• **Aufgaben**
A. Beantworte zum Text über das 360°-Feedback diese Fragen:
(i) Von wem bekommen Führungskräfte beim 360°-Feedback eine Rückmeldung?
(ii) Welchen Namen trug das Programm des Energieversorgungsunternehmens?
(iii) Was war laut Text der Grund, weshalb sich Struktur und (Führungs-)Kultur des Energieversorgungsunternehmens verändern mussten?
B. Gib aus dem Text über das 360°-Feedback die Stelle von "Ziel: Gewünschte Entwicklungen" bis einschließlich "Gesamtunternehmen zu verstärken." wortgetreu wieder.

• **Lesetext**
360°-FeedbackBei Führungskräften Entwicklungsprozesse anstoßen

Das 360°-Feedback hat sich als Instrument der Personal-, Organisations- und Managemententwicklung etabliert. Denn Führungskräften müssen sicherstellen, dass ihre Mitarbeiter effektiv zusammenarbeiten.

Was kann ich gut und was weniger gut? Erziele ich mit meinem Verhalten die gewünschte Wirkung? Das wissen Führungskräfte oft nicht. Darum fällt es ihnen schwer, ihr Führungsverhalten gezielt zu verbessern. Deshalb haben zahlreiche Unternehmen in ihrer Organisation das sogenannte 360°-Feedback eingeführt, bei dem Führungskräfte von ihren Vorgesetzten, Mitarbeitern und Kollegen sowie zuweilen auch Kunden und Lieferanten eine Rückmeldung über ihr (Führungs-)Verhalten erhalten.

Dieses Analysetool hat sich als Instrument der Personal-, Organisations- und Managemententwicklung etabliert. Denn eine zentrale Aufgabe von Führungskräften ist es, sicherzustellen, dass ihre Mitarbeiter effektiv (zusammen-)arbeiten; des Weiteren, dass die Zusammenarbeit mit den anderen Bereichen im Unternehmen funktioniert. Führungskräfte erhalten in ihrem Arbeitsalltag aber nur selten eine Rückmeldung, inwieweit sie diese Aufgaben adäquat wahrnehmen. Entsprechend schwer fällt es ihnen oft, sofern nötig, ihr Verhalten gezielt zu verändern. Dieses Manko soll durch das 360°-Feedback unter anderem behoben werden.

Ziel: Gewünschte Entwicklungen anstoßen

Dabei gilt es jedoch festzuhalten: Das 360°-Feedback ist nur ein Instrument. Es ist ein Werkzeug, um personale und organisationale Entwicklungsprozesse zu flankieren. Deshalb wird es von den Unternehmen zumeist anlassbezogen eingesetzt. Mit seinem Einsatz sind also konkrete Entwicklungsziele verbunden.

Hierfür ein Beispiel. Vor einigen Jahren erkannte ein Energieversorgungsunternehmen, dass sich aufgrund der Liberalisierung des Energiemarktes seine Struktur und (Führungs-)Kultur verändern muss. Also startete es ein Spirit genanntes Personal- und Organisationsentwicklungsprogramm. Dieses zielte unter anderem darauf ab, die Dienstleistungsmentalität und bereichsübergreifende Zusammenarbeit im Gesamtunternehmen zu verstärken.

Den Verantwortlichen war klar: Ob wir diese Ziele erreichen, hängt vor allem davon ab, inwieweit auch die Führungskräfte ihr Verhalten ändern. Deshalb entwickelte das Unternehmen auch neue Führungsleitlinien. Bereits aufgrund des mit dem Entwickeln der neuen Leitlinien verbundenen Diskussionsprozesses veränderte sich das Selbstverständnis der Führungskräfte. Das bedeutete aber noch nicht, dass diese nun alle das gewünschte Führungsverhalten zeigten. Deshalb gelangte die Unternehmensleitung zur Erkenntnis: Wir brauchen ein Instrument, das unseren Führungskräften eine dokumentierte Rückmeldung über ihr Verhalten gibt.

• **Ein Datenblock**

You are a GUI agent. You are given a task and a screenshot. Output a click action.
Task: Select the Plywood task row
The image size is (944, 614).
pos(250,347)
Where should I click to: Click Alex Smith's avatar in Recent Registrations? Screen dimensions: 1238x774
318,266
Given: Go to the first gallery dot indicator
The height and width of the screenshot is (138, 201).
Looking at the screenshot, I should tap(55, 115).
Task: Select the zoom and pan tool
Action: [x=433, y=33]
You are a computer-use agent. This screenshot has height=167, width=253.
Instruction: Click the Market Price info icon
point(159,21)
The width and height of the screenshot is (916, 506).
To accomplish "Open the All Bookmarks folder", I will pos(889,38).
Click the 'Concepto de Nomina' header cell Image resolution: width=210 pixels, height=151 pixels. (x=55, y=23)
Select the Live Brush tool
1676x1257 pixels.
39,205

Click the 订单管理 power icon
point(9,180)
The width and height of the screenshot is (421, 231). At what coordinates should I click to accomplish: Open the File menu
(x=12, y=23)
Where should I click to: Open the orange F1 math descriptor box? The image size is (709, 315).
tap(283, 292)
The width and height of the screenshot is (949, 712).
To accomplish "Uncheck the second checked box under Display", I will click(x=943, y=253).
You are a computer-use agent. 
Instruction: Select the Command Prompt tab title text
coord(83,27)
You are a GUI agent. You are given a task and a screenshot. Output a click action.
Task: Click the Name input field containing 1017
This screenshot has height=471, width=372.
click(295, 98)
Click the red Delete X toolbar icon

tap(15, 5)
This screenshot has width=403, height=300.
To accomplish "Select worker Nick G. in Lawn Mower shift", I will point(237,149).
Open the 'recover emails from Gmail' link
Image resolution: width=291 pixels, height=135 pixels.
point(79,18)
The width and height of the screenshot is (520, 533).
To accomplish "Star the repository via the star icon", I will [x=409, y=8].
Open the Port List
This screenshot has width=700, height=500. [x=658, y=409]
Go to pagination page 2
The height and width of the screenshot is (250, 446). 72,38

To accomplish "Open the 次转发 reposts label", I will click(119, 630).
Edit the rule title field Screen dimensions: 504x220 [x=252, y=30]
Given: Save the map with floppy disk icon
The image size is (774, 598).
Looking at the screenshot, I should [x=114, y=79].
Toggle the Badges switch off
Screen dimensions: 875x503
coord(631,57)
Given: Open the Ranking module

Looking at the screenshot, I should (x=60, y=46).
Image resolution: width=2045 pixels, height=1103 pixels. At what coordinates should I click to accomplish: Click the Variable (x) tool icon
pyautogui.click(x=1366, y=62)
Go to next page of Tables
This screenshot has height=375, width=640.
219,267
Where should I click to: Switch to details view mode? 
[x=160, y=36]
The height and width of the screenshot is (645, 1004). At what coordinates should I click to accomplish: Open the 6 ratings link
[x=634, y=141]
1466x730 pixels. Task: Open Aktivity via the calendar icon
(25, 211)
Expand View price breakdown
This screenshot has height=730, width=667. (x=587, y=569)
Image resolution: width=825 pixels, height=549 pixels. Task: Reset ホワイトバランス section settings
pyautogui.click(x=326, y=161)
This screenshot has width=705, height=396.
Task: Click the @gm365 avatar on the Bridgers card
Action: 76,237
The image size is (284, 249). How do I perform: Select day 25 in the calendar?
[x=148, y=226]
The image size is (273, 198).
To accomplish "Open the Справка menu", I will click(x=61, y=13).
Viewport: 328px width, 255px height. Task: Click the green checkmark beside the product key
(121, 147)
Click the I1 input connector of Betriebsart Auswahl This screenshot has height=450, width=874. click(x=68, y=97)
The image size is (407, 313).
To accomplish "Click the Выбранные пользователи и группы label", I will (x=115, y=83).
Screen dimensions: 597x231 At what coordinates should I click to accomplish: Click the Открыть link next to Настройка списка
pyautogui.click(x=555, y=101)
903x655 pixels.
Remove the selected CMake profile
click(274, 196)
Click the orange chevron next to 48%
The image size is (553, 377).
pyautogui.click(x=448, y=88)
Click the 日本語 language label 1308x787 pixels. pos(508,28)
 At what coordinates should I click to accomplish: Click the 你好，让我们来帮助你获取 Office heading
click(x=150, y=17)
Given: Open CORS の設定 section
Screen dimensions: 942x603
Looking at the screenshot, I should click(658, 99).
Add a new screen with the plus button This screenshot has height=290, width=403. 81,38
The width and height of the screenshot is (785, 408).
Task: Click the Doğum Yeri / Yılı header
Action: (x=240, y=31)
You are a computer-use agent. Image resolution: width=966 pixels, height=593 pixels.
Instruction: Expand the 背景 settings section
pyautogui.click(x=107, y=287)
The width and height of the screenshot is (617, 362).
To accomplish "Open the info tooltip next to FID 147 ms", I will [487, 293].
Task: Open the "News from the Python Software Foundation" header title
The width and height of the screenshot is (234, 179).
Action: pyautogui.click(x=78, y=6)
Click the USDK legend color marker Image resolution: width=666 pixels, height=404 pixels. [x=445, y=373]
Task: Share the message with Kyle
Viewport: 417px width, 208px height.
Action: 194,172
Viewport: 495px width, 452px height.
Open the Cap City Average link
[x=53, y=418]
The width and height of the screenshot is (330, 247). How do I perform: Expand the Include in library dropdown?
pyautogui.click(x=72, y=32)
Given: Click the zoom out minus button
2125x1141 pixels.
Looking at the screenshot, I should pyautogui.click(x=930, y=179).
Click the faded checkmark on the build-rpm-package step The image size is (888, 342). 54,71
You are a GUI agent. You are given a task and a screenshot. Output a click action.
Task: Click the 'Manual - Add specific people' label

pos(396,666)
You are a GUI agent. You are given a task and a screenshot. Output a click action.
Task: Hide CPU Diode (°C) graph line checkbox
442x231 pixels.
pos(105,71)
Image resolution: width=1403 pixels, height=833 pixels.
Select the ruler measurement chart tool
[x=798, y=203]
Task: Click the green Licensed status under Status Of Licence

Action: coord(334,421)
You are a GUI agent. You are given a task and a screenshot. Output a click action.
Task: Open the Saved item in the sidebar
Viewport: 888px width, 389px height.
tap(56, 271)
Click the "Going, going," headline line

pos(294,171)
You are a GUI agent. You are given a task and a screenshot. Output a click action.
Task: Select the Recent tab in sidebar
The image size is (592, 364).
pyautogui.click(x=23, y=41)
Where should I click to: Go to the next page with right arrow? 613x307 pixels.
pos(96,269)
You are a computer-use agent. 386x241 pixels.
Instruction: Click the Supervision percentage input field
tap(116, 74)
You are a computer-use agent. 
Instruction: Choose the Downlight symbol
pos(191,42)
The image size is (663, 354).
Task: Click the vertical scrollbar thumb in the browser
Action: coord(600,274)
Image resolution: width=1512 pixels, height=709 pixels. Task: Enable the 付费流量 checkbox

• **Lösungen**
A.
(i) Von ihren Vorgesetzten, Mitarbeitern und Kollegen sowie zuweilen auch von Kunden und Lieferanten.
(ii) Spirit.
(iii) Die Liberalisierung des Energiemarktes.

B.
Ziel: Gewünschte Entwicklungen anstoßen

Dabei gilt es jedoch festzuhalten: Das 360°-Feedback ist nur ein Instrument. Es ist ein Werkzeug, um personale und organisationale Entwicklungsprozesse zu flankieren. Deshalb wird es von den Unternehmen zumeist anlassbezogen eingesetzt. Mit seinem Einsatz sind also konkrete Entwicklungsziele verbunden.

Hierfür ein Beispiel. Vor einigen Jahren erkannte ein Energieversorgungsunternehmen, dass sich aufgrund der Liberalisierung des Energiemarktes seine Struktur und (Führungs-)Kultur verändern muss. Also startete es ein Spirit genanntes Personal- und Organisationsentwicklungsprogramm. Dieses zielte unter anderem darauf ab, die Dienstleistungsmentalität und bereichsübergreifende Zusammenarbeit im Gesamtunternehmen zu verstärken.